|Ph.D Student||Simaan Marwan|
|Subject||Carbometalation/Oxidation/Ring Opening Sequence As a New|
Tool for the Synthesis of Aldehydes Bearing
Quaternary Stereogenic Center
|Department||Department of Chemistry||Supervisor||Professor Ilan Marek|
|Full Thesis text|
For the last few decades, we have witnessed a renaissance in chemical manipulations of small rings. Particularly flourishing in that context was the use of cyclopropane derivatives, which has been extensively covered. Among all the possible three-membered ring subunits that have been reported, cyclopropanol derivatives have recently attracted a lot of attention as they are found in many natural products and they may also undergo a large variety of synthetic transformations. Several approaches can yield cyclopropanols, although the synthesis of polysubstituted cyclopropanol derivatives as single diastereomer and enantiomer remains in its complete infancy. So, there is clearly a need for a general and efficient method for the enantio- and diastereoselective synthesis of such complex end products, and in particular, the challenging tri- and tetrasubstituted cyclopropanols.

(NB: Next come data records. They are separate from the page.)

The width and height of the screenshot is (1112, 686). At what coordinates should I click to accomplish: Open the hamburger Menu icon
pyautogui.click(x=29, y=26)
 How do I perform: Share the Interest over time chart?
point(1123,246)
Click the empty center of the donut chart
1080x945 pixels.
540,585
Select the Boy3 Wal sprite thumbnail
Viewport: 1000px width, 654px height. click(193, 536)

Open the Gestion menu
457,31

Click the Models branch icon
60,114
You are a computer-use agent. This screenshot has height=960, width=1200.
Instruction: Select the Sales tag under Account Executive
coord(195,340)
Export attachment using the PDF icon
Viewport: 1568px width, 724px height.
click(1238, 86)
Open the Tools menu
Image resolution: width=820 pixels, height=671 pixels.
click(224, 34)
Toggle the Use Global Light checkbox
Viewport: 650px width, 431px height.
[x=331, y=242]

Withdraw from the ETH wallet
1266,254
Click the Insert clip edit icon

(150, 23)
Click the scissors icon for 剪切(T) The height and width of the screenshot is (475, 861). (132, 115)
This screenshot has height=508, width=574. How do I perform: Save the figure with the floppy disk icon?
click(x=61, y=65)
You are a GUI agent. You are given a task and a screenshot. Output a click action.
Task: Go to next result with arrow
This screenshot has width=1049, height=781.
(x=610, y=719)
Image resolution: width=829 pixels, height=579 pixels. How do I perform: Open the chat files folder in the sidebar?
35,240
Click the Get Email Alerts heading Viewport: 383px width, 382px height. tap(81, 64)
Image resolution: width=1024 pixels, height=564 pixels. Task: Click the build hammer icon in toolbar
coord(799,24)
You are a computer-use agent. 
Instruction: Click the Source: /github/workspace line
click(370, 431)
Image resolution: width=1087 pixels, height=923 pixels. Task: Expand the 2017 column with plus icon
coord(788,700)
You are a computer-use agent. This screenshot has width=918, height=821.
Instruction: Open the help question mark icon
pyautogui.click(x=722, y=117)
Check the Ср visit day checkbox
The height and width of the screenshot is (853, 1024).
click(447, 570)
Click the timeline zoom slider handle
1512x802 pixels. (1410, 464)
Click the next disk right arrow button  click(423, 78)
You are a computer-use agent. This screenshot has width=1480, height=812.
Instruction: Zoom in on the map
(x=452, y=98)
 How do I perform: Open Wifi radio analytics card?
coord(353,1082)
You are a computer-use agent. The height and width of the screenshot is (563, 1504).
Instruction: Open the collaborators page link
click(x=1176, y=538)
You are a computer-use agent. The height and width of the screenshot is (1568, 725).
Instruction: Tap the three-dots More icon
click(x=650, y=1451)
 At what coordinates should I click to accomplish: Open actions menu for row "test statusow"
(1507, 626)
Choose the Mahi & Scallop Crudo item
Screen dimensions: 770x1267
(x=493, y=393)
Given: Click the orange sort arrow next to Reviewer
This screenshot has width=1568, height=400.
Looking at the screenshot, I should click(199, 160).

In this manuscript, we initially describe the diastereoselective carbocupration reaction of alkoxy functionalized cyclopropene derivatives, followed by a subsequent trapping of the cyclopropyl metal species with an electrophilic source of oxygen (oxenoid) to afford various tetrasubstituted cyclopropanol derivatives in high enantiomeric ratios. The diastereoselective carbocupration/oxidation reaction of simpler nonfunctionalized cyclopropenes was also possible and afforded the corresponding nonfunctionalized tri- and tetrasubstituted cyclopropanols in high diastereomeric ratios.
While the preparation of enantiomerically enriched nonfunctionalized cyclopropenes was not yet possible, the asymmetric copper catalyzed carbomagnesiation/oxidation sequence of achiral nonfunctionalized cyclopropenes was successful and afforded the desired trisubstituted cyclopropanols in high diastereo- and enantiomeric excess. Changing the source of the incorporated electrophilic heteroatom from oxygen to nitrogen was highly efficient and afforded a new class of the equally important polysubstituted cyclopropylamine derivatives.
The utilization of the high ring strain of the cyclopropanol unit allowed us to perform two selective ring fragmentation sequences leading eventually to acyclic aldehydes bearing α-all carbon stereogenic centers. First, we could show that the direct ring fragmentation of alkoxy functionalized cyclopropanol derivatives afforded the desired acyclic aldehydes, whereas an indirect Pd-catalyzed distant functionalization of ω-ene nonfunctionalized cyclopropanols triggered a metal-walk and selective ring fragmentation giving also access to acyclic aldehydes. In all cases, the formation of the challenging quaternary carbon stereocenter could be prepared with high enantiomeric ratios.